Just purchased a 7010-0 need help finding out what belts it takes. Thanks in advance. Yardman Snowbird.


----------



## Normex (Feb 21, 2014)

Bump as it was getting way behind.


----------



## UNDERTAKER (Dec 30, 2013)

ANY HOW ALOHA from the frozen TUNDRA.


----------



## Big Ed (Feb 10, 2013)

This should be in the Snow Bird forum can a mod move it?
More Bird members will see it?

Model 7010-0 24" 6hp - known produced 1967 - 1968
That is from the sscotsman's site (a mod here)
Snowbird Snowblowers

Do you have the old belts yet? 
Measure them up and buy replacements?
The manuals don't give anything but a part number.
The closest manual I can find for yours (this is for a 7010-1) is in here,
https://groups.yahoo.com/neo/groups/SnowBirdSnowblowers/info
It is a Pdf I can't link it here I don't know how?

Are you signed onto yahoo?
Go there and sign up on the Snow Bird group, then click files it is in there.

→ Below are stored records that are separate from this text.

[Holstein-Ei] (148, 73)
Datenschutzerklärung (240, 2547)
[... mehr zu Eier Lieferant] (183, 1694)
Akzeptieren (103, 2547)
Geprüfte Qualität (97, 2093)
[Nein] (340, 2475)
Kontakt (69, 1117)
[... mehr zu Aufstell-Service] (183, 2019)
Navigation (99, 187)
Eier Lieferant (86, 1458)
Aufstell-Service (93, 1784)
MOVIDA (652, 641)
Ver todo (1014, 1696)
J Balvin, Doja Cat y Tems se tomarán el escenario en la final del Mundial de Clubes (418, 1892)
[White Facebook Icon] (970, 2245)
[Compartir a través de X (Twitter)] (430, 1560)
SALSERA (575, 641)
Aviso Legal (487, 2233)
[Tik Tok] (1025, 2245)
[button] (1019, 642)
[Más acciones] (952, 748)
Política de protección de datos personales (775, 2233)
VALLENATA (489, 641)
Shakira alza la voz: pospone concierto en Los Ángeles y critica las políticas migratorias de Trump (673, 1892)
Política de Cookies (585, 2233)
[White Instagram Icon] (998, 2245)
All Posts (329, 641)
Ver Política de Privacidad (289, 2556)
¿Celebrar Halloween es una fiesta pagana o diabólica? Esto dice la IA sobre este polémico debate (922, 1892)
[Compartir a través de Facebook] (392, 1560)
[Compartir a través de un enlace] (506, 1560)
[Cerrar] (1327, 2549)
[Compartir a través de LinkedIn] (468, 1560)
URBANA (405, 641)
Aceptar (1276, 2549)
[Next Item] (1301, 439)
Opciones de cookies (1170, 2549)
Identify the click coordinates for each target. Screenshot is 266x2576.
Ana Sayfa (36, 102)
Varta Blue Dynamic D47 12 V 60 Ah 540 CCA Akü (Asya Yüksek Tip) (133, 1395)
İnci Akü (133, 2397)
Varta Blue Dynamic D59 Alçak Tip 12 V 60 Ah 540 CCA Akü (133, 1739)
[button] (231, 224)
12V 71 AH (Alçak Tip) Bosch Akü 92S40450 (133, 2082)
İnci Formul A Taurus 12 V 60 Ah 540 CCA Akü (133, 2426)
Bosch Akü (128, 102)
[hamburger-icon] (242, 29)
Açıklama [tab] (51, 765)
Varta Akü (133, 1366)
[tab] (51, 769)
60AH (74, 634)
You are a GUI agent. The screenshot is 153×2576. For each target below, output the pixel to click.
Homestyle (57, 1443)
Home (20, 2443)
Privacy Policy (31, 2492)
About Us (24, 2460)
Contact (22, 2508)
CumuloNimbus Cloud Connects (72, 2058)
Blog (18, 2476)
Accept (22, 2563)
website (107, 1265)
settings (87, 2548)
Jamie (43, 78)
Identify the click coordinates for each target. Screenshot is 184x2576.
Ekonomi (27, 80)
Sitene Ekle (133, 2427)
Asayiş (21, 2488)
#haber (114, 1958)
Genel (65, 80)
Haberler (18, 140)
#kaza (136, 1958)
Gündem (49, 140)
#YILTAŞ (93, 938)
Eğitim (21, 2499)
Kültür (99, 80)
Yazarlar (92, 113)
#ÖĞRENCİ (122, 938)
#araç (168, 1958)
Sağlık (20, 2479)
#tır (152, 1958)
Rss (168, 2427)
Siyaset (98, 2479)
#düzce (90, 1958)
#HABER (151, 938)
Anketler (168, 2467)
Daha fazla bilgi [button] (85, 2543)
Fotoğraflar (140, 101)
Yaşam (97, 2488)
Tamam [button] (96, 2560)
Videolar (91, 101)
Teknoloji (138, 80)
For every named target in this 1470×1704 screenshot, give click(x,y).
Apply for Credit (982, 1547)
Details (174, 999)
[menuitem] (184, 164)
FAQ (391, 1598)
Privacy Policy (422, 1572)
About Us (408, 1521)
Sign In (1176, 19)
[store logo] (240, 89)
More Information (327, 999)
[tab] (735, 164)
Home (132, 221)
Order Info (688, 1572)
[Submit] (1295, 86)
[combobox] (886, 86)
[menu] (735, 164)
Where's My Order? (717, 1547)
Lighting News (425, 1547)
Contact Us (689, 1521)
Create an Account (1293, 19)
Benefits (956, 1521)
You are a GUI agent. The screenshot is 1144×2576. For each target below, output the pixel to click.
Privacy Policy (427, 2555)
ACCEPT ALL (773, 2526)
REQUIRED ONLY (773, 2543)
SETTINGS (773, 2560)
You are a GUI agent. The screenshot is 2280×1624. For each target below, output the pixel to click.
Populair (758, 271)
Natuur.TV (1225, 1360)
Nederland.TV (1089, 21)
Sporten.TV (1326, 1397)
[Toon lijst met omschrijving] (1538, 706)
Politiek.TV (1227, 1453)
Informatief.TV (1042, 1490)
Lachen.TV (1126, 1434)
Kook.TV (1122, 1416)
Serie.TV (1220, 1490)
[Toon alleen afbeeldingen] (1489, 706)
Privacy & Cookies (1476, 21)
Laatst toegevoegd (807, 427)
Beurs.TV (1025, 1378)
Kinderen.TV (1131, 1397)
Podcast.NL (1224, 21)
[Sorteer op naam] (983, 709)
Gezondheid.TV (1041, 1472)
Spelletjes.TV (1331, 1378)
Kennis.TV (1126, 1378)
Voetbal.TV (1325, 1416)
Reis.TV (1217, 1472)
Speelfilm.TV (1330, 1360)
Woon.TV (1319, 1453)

You could ask in there to, but you might get the same answer.
You might just have to take measurements and match them up.
Sorry, I can't help you anymore with the right belts.


Scot?
Steely Tim?

Can you guys help more?


----------



## sscotsman (Dec 8, 2010)

Thread moved to the Snowbird forum..

Chief,
I have a .pdf of the 7010-1 owners manual, send me an email to:
sscotsman at yahoo dot com
and I will email you back a copy.

im not sure what the differences are between a 7010-0 and a 7010-1, but they are probably very minor, its likely most things are the same..

the 7010-1 manual lists two belts:

1651-45 Belt "V" (special)
and
40041 Belt "V" (special)

I dont know what "special" refers to..
but googling those numbers does bring up current belts:

Amazon.com: 1651-45 YARD-MAN Replacement Belt: Industrial & Scientific


http://www.amazon.com/Yardman-Industrial-Vbelt-V-Belt-40041/dp/B00DHM89I8


and they are available from other places too..google:
1651-45 Belt
40041 Belt

It seems those numbers are Yardman specific, so most google hits seem to be for yardman belts.

those are *probably* the belts that will fit your machine..
I would be 90% confidant, but we cant be 100% confidant yet,
because we dont know how the 7010-0 and the 7010-1 differ..
I will look around for a 7010-0 manual..

Scot


----------